Even though China is several thousand miles away from Boston, on Sunday, many Chinese-Americans now living here carried on the traditions of one of the most important Chinese Holidays, the Chinese lunar New Year.

According to Chinese Astrology this year is the year of the white tiger, symbol of money but also of jinx.

College of Arts and Sciences freshman Linda Zhang, who was born in China and moved to the United States when she was three and a half years old, explained that the traditions used to celebrate the holiday vary by region.

“Every region has different traditions,” she said. “My family is southwestern so we have a tradition that we eat dumplings because they look like lumps of gold.”

Food is an integral part of the New Year celebration, Zhang explained.

“The first and most important thing about the Chinese New Year is that there has to be a lot of food, especially meat, because the saying is that you need to have leftovers because if you don’t have leftovers, that symbolizes that you’re going to starve for the rest of the year,” Zhang said.

Bin Jiang, an international student who is a freshman in the College of Engineering, said he also celebrated the New Year with a full plate.

“I went to Chinatown and had food there,” Jiang said.

Another important aspect of the Chinese New Year is family.

“You try to get together with as [much] family as possible,” Zhang explained.

CAS freshman Nicholas Yung agreed.

“You spend it with family,” you said. “Traditionally, you go to your paternal grandparents’ house.”

Because his family lives in China and he couldn’t go back for the holiday, Jiang said this holiday, his first in Boston, was lonelier than usual.

“It’s important to see your parents for the New Year,” he said. “It’s kind of like our Christmas, so it’s sad when you’re not with your parents.”

Another tradition linked to the concept of family and respect is that of money. Money is typically given away in red envelopes to children and sometimes adults.

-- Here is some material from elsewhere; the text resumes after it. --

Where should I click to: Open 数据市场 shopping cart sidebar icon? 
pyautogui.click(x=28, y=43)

“It’s paying respect to other people,” Yung said.

With this comes another tradition. Because red is considered a color of good luck, people are also supposed to wear red on New Year’s.

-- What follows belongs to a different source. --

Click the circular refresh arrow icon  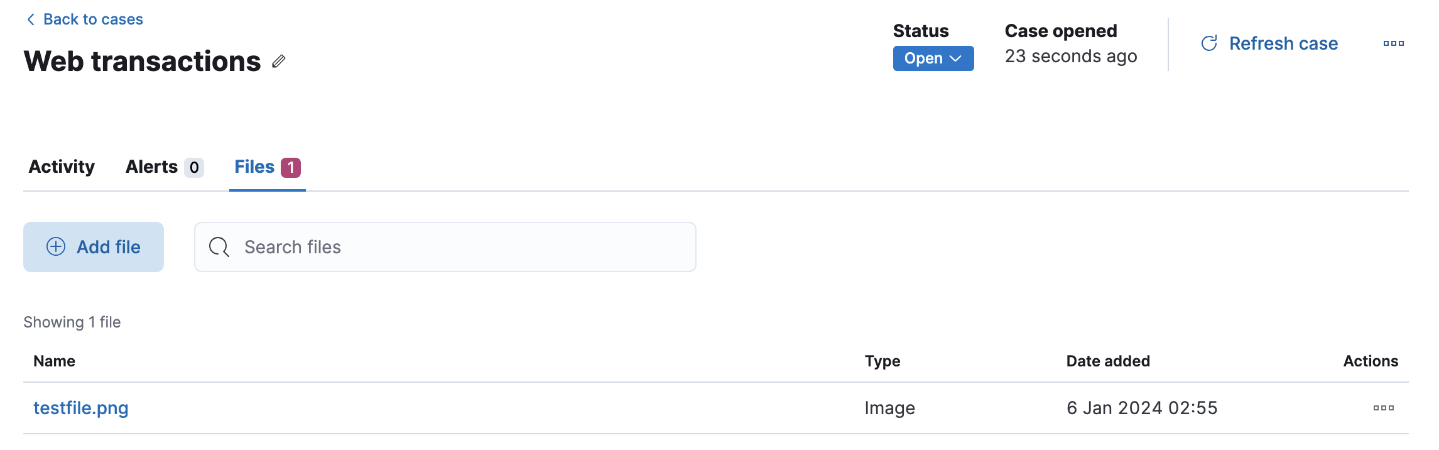click(x=1209, y=43)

Another superstition relating to the New Year has to do with cleaning.

“You can’t do any cleaning on the New Year because if you do any cleaning that is like sweeping all the good luck out of the house,” Zhang said.

Jiang said these celebrations and the New Year are supposed to “make your room fresh and clean for the New Year” around two days in advance.

Students at BU said they have to celebrate differently because they are not with their families for the holiday.

Although Zhang went home for the holiday because she lives close enough, she said many of her peers kept their celebration local.

“A lot of my friends just reserved a table at a restaurant in Chinatown,” she said.

“I called everyone,” Yung said. “I had to call my grandparents, my cousins, my family, and I had to wish them New Year’s in Chinese.”

Although there were celebrations in Boston’s Chinatown on Feb. 14, the Lion Dance Parade in Chinatown will take place on Feb. 21 from 10 a.m. to 5 p.m. Mayor Thomas Menino is expected to start off the parade.